Tips for 1Ls: Law school exam writing and the misconception of the “essay exam”

When I was a wee young lad, I believe in middle school or high school, we learned how to write a three paragraph essay.  I am sure that most of you are used to this type of an essay.  This is where you write the introduction paragraph, the three body paragraphs, and then a conclusion.  From middle school to high school and college all of my papers followed this format.  That was until law school.

I entered law school pretty confident, borderline arrogant, because I had dominated my undergrad studies.  I graduated with honors and had pretty much aced every class in my finance and accounting program.  Those grades were averaged down because of the freshman and sophomore year turn up, but I still killed it those last two years.

I figured that I had studying down to a science and I would breeze through law school.  Then I got back my first contracts midterm and realized that we weren’t in Kansas anymore.  Then I got my torts midterm back and it was even worse.  I tried to write a law school “essay exam” the same way I would write a five paragraph style essay and proceeded to flunk both exams.

Over the next year I linked up with an older student and he mentored me through law school and I realized that in law school they aren’t teaching you how to do what they are grading you on.  They didn’t teach you how to analyze facts or IRAC issues, they expected you to learn it on your own.  My struggle was that I didn’t have a mom, dad or uncle that was an attorney.  Most of my classmates did.  So I found a mentor.  I decided that I didn’t want any other students to feel this way and as a result I make it a point to reach back and review essays for 1Ls BEFORE the professor gets to them and makes them feel foolish.

One common thing I see is the five paragraph style essay.  This is WRONG. In law school they will tell you what is wrong but very seldom will they tell you what is right, they expect you to figure it out.  This is me telling you how it should look.

Enter IRAC

Every rule can be broken down into elements.  Each element has its own definition.  For example, you have battery.  Battery is an act with intent to cause harmful or offensive contact and damages.  The best thing to do is to breach that down into numbered elements not just a stringed out rule. So that looks like “battery is an 1) act with 2) intent 3) harmful or offensive contact, 4) damages.

Then what you do is break each element out into its own paragraph with its own heading. After you state the element you then define the element under the rule.  So for example:


Rule: An act is a volitional movement.

Then you would have a separate paragraph that analyzes one side of the facts as they meet the rule.

After that you would have another separate paragraph that analyzes counter arguments using the same facts in order to show why the facts don’t meet the rule.

Conclusion: After that you have a conclusion as to whether there was a volitional movement or not.

After you conclude you go on to the next element and analyze that element using the same “heading/issue, rule, analysis, conclusion” strategy and repeat for each element and then each broad rule.

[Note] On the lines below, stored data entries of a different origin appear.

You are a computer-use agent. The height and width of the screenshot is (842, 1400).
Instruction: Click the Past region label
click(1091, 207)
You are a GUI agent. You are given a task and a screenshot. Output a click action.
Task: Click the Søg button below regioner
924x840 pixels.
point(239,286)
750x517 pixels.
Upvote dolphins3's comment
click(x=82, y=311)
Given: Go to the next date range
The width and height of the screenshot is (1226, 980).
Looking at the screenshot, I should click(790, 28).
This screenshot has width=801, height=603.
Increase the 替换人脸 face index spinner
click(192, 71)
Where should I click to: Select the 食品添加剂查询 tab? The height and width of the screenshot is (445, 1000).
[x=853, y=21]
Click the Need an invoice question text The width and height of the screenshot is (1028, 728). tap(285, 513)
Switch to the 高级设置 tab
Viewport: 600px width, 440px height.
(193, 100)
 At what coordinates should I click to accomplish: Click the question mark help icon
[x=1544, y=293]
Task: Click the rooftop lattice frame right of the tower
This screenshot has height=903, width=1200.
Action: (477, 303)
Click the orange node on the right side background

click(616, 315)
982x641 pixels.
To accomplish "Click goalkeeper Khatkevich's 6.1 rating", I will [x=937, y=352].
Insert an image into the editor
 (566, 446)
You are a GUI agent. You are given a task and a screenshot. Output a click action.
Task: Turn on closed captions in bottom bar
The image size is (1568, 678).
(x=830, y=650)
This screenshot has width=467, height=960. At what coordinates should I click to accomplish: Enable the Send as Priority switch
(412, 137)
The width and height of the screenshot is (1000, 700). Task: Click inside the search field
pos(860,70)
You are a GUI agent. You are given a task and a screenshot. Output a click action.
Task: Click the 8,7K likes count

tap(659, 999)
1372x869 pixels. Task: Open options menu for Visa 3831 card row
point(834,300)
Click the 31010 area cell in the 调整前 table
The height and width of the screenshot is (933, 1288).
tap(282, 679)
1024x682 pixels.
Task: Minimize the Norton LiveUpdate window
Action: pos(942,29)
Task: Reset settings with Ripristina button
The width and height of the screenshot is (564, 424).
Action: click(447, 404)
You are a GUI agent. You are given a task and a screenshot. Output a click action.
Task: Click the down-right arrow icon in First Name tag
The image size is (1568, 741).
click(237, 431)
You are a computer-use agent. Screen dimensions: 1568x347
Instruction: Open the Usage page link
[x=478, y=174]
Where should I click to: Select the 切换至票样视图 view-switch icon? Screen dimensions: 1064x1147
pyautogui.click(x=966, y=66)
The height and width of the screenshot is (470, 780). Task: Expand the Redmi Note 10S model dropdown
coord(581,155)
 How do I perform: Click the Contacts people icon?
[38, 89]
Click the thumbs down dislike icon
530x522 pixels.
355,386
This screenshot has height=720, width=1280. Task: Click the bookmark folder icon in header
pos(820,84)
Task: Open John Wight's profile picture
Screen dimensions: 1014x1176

FYI: The conclusion doesn’t count for many points but it is necessary.  The big points are in the arguments you pull out of your brain that connect that fact to the rule (I always tried to find three facts to argue for and against).  For example, “here, when the defendant pointed the gun and pulled the trigger this was an act because he made a volitional movement to both raise the gun and squeeze the trigger which was not made by any involuntary impulse”.  The facts said he shot him, you said he raised and squeezed which is the extra grey that wasn’t stated but that you can infer.

Show me the money

The money, I like to refer to points as money, on law school exams is in the grey. Find the grey and put some words to it.  It is hard work and its not as plain as the facts or law but that is where the money is.

A lot of times in law school you want to stick close to the shore because exams are high stakes (you only get a final and sometimes a midterm).  Sticking to the shore looks like stating the law and the facts and concluding because you don’t want to say anything wrong.  This will get you kicked out.  In law school the base line is the shore.  You have to state the law and the facts just to walk in the door.  The grade comes with explaining the grey in the facts, this is in your head, you picked the facts for a reason now explain why you picked the facts.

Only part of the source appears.